Cody’s owner looked a little dazed with our offers. He took our numbers down, and we thanked him for listening as he disappeared into his house with the anti-chaining pamphlets.
We returned to M’s place of work and sat back down explaining to her what had transpired. As we explained that we’d be back, maybe with a box of treats and a new collar, the door to Cody’s house opened and his owner stepped out. We watched amazed as he walked over to Cody, gripped his collar, and did something so amazing that even Cody himself didn’t seem to believe it for a minute. He unclipped his chain.
Within minutes, both Cody and his owner had disappeared back into the house.

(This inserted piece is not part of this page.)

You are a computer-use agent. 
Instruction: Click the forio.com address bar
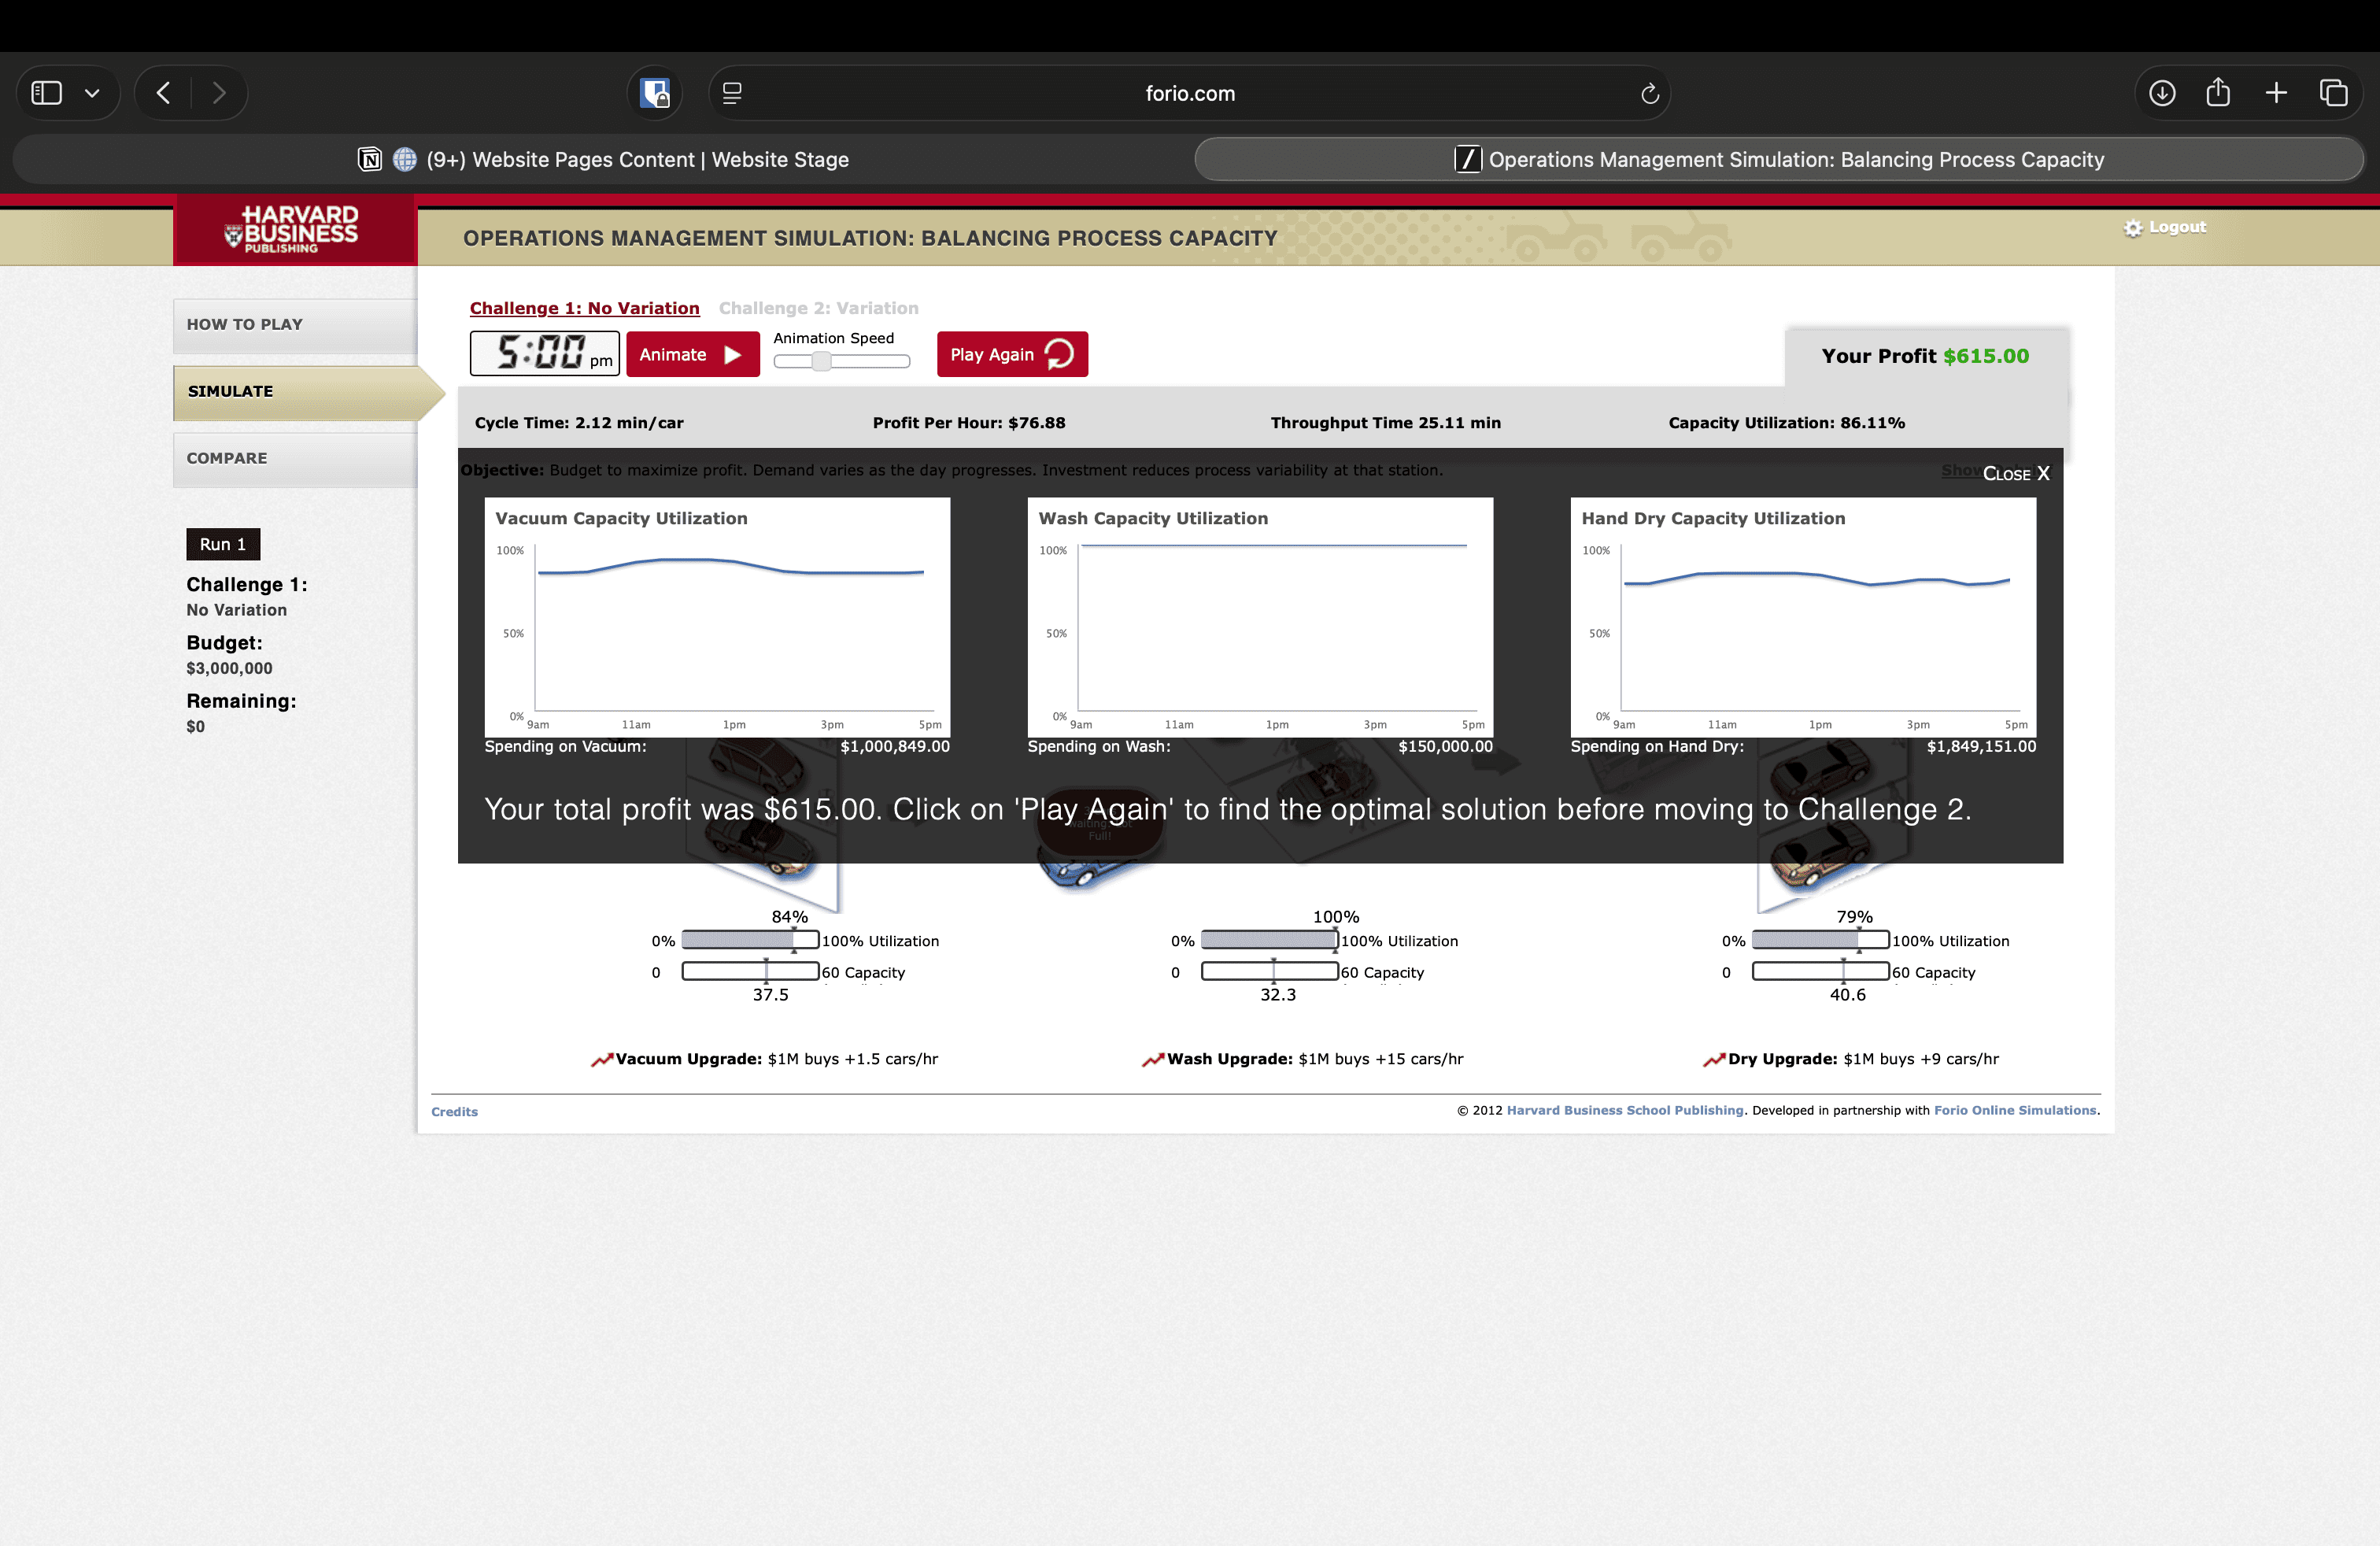click(1189, 93)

Now, this isn’t the end of Cody’s story. Not by a long shot. Bringing a dog into the house after that long is sure to have some obstacles, but Sam and I will be there offering whatever help we can every step of the way. M is keeping an eye on things, and we hope that Cody’s time in the house will become permeant.
Now, if you take one thing for this story, it should be that you can make a difference. Cody’s owner was not evil or cruel. Just misinformed and maybe little ignorant. In some cases, all you need to do is give someone the tools, in this case, knowledge, and sit back and watch as they work.

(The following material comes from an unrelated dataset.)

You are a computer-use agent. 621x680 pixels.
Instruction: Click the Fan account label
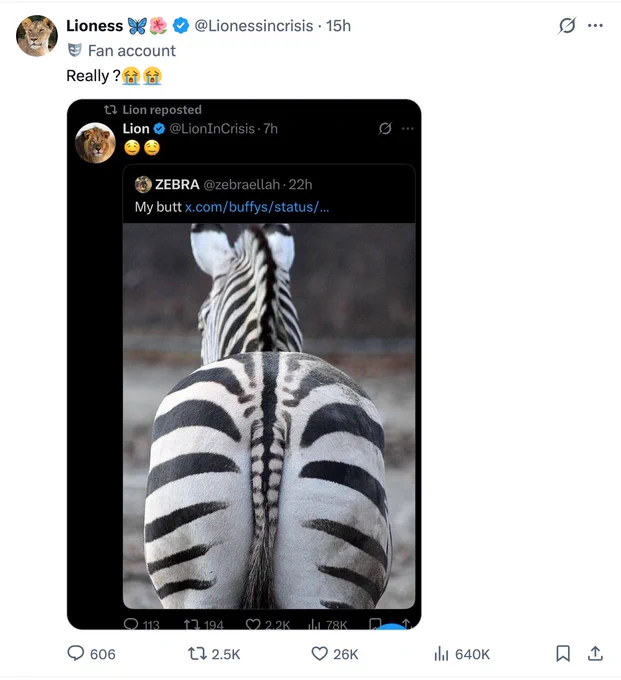point(132,51)
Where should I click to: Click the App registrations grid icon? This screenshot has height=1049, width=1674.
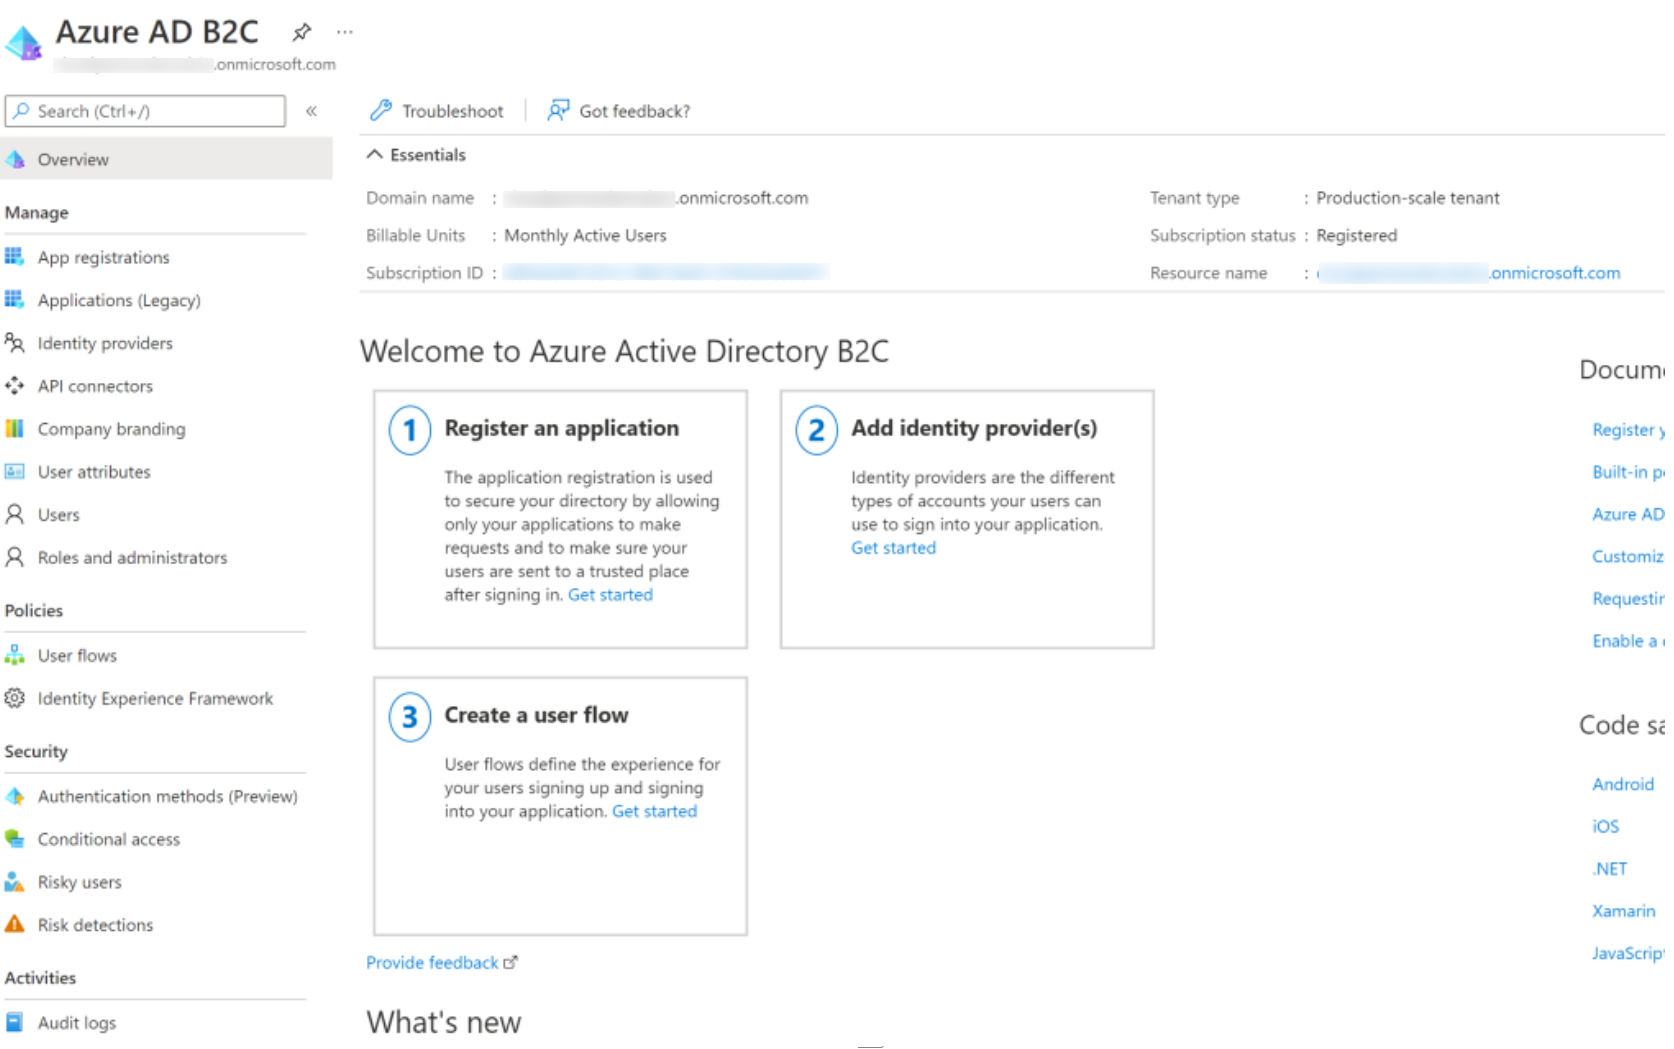[x=14, y=257]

Not every owner will be as receptive as Cody’s was. I’ve been yelled at, threatened, and thrown off property in the past, so it’s always important to be careful.

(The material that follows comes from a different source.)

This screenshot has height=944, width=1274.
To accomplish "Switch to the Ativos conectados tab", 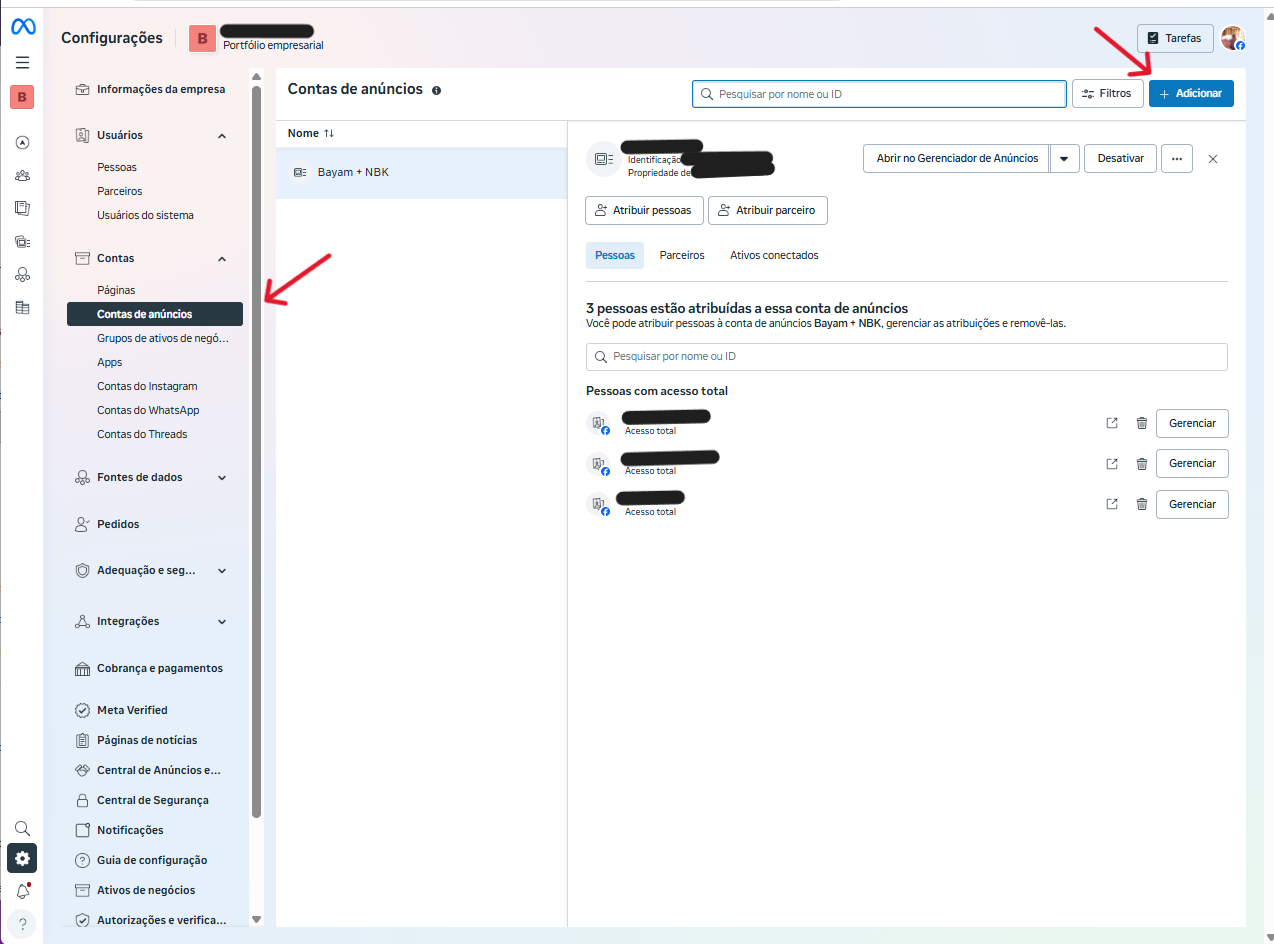I will [x=773, y=256].
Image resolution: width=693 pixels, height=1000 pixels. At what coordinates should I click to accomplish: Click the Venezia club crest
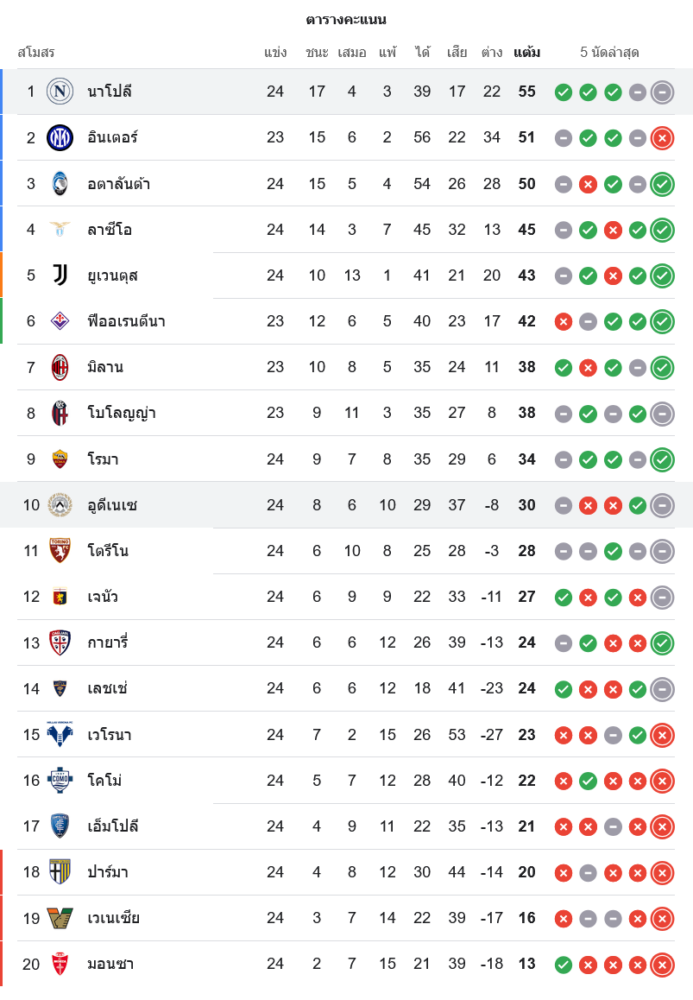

If you or a friend knows of a dog that is living his or her life outside and would like to do something about it there are many fact sheets, pamphlets, and educational materials that can be printed and given to dog-chaining owners, or, if you’re frightened, left in their mailbox.
If you do see a dog that looks too skinny, ill, or is without respite from the cold or heat- give your local Animal Control Officer a call as soon as possible. You can make a complaint by phone without having to confront anyone yourself.
In any case, when approaching a stranger, be careful, be friendly, and be well. You won’t change everyone’s mind, but you may just give them something to think about.